# Honda onboard battery



## Zuknewbie (Nov 9, 2018)

Do the Honda’s with the onboard battery for starting and electric chute operation have a charging system or do they have to be hooked up to a battery tender between uses?


----------



## tabora (Mar 1, 2017)

Zuknewbie said:


> Do the Honda’s with the onboard battery for starting and electric chute operation have a charging system or do they have to be hooked up to a battery tender between uses?


Electric start HSS models a have large multi-winding coil, which has three outputs, all AC volts:

(1) The Motor Coil, used to run the chute motors, generates 9V / 11A @ 3,350 rpm.
(2) The Charge Coil, used to charge the battery, generates 12V / 0.8A @ 3,000 rpm.
(3) The Lamp Coil, used to fire the LED worklamp, generates 11.5V / 0.36A @ 1950 rpm (and then goes up from there...don't have an exact spec for rated engine speed).

The chute motors and battery charging are converted to DC volts. The work lamp is supplied AC volts and the charging circuit and the chute motors each have a separate regulator/rectifier.

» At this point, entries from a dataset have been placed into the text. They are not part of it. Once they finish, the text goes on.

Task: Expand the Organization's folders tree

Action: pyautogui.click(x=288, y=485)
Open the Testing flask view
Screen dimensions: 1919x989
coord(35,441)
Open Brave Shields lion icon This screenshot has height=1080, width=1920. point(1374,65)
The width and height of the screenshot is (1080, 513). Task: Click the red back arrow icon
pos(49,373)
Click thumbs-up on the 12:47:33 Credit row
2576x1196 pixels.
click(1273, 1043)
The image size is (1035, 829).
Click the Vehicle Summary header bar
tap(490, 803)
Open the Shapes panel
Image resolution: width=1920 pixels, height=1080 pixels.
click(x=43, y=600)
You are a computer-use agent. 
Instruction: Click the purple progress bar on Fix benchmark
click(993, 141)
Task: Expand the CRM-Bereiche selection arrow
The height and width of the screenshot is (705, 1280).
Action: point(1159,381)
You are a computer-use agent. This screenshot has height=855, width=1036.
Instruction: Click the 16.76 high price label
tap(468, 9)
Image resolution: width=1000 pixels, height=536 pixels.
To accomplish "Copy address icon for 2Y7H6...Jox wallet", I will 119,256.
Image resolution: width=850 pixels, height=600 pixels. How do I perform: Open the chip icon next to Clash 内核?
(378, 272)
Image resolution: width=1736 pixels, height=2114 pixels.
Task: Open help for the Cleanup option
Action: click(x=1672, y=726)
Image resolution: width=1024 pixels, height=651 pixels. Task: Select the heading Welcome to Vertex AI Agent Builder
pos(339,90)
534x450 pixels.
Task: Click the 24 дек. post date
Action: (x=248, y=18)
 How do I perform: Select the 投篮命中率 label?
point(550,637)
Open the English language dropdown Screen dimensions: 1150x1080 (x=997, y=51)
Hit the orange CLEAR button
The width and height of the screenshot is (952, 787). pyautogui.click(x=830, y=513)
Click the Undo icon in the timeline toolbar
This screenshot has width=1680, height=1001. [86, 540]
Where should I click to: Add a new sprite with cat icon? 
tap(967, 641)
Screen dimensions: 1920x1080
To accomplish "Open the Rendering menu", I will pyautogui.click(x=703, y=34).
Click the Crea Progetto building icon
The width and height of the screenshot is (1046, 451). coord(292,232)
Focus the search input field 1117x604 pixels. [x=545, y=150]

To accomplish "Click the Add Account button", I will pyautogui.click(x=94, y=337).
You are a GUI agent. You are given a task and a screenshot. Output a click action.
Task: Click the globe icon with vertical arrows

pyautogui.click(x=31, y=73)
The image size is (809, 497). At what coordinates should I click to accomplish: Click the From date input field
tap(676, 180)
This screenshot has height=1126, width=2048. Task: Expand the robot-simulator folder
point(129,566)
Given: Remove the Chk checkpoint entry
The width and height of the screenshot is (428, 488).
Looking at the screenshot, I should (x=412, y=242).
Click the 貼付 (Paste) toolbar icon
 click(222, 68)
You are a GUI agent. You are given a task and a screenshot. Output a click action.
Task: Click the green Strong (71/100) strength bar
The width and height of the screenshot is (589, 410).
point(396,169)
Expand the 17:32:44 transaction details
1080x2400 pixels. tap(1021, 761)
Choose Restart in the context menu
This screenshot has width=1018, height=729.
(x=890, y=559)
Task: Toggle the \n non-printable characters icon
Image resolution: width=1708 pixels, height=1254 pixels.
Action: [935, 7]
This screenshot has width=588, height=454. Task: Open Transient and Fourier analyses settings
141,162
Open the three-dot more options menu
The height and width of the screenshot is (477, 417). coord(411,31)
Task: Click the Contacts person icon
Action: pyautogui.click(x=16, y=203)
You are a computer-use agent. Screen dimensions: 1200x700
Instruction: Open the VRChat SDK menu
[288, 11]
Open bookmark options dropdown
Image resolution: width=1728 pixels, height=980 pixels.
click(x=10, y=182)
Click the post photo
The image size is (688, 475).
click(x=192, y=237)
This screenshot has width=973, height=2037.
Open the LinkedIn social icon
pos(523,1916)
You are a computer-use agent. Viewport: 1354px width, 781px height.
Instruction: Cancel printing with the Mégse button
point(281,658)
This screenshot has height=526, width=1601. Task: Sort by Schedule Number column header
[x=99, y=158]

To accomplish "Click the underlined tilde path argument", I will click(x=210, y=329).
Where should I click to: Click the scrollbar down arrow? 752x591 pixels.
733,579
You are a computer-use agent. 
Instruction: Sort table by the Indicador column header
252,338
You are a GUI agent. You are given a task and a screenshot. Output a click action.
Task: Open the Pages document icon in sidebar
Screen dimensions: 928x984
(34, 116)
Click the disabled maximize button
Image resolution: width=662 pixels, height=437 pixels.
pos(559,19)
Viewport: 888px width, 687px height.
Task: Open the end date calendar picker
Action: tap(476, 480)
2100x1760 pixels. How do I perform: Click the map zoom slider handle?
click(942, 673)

All that aside, I still plug it into an OptiMate 4 when it's in the garage, especially if I've been using my big LED light bar.


----------



## LDRider (Jan 24, 2018)

Thanks for that great info.

Brian



tabora said:


> Electric start HSS models a have large multi-winding coil, which has three outputs, all AC volts:
> 
> (1) The Motor Coil, used to run the chute motors, generates 9V / 11A @ 3,350 rpm.
> (2) The Charge Coil, used to charge the battery, generates 12V / 0.8A @ 3,000 rpm.
> ...


----------



## Zuknewbie (Nov 9, 2018)

Great info, thanx


----------



## LDRider (Jan 24, 2018)

That info. also explains something I found odd about the Hondas- why the chute only moves when the machine is running. That high current coil shows that the motors draw significant current and obviously Honda does not want people tinkering with the chute while it is being powered from the battery due to the heavy current usage; that would be an easy way to run the battery down and really, there is no reason to ever move the chute while the machine is [not] running anyway, at least as far as I can tell.

Brian



tabora said:


> Electric start HSS models a have large multi-winding coil, which has three outputs, all AC volts:
> 
> (1) The Motor Coil, used to run the chute motors, generates 9V / 11A @ 3,350 rpm.
> (2) The Charge Coil, used to charge the battery, generates 12V / 0.8A @ 3,000 rpm.
> ...


----------



## tabora (Mar 1, 2017)

Here's the complete wiring diagram...


----------



## JimmyD (Nov 20, 2016)

LDRider said:


> That info. also explains something I found odd about the Hondas- why the chute only moves when the machine is running.
> Brian


This must be on the newer HSS models? My HS624 runs the servos without the engine on. They're 12V so run off the battery voltage.


----------



## Iceni (Aug 4, 2017)

LDRider said:


> That info. also explains something I found odd about the Hondas- why the chute only moves when the machine is running. That high current coil shows that the motors draw significant current and obviously Honda does not want people tinkering with the chute while it is being powered from the battery due to the heavy current usage; that would be an easy way to run the battery down and really, there is no reason to ever move the chute while the machine is [not] running anyway, at least as far as I can tell.
> 
> Brian


The older HSS where only electric start models had the joystick ran the chute motors off the battery and they would work without starting. There are probably several reasons, but I believe they changed it to eliminate the manual chute control completely. When they introduced the new USA-produced "A" models here (I think we tried the first test models in '14 or '15) we were told that a lot of the changes were made to improve sales in the US.


----------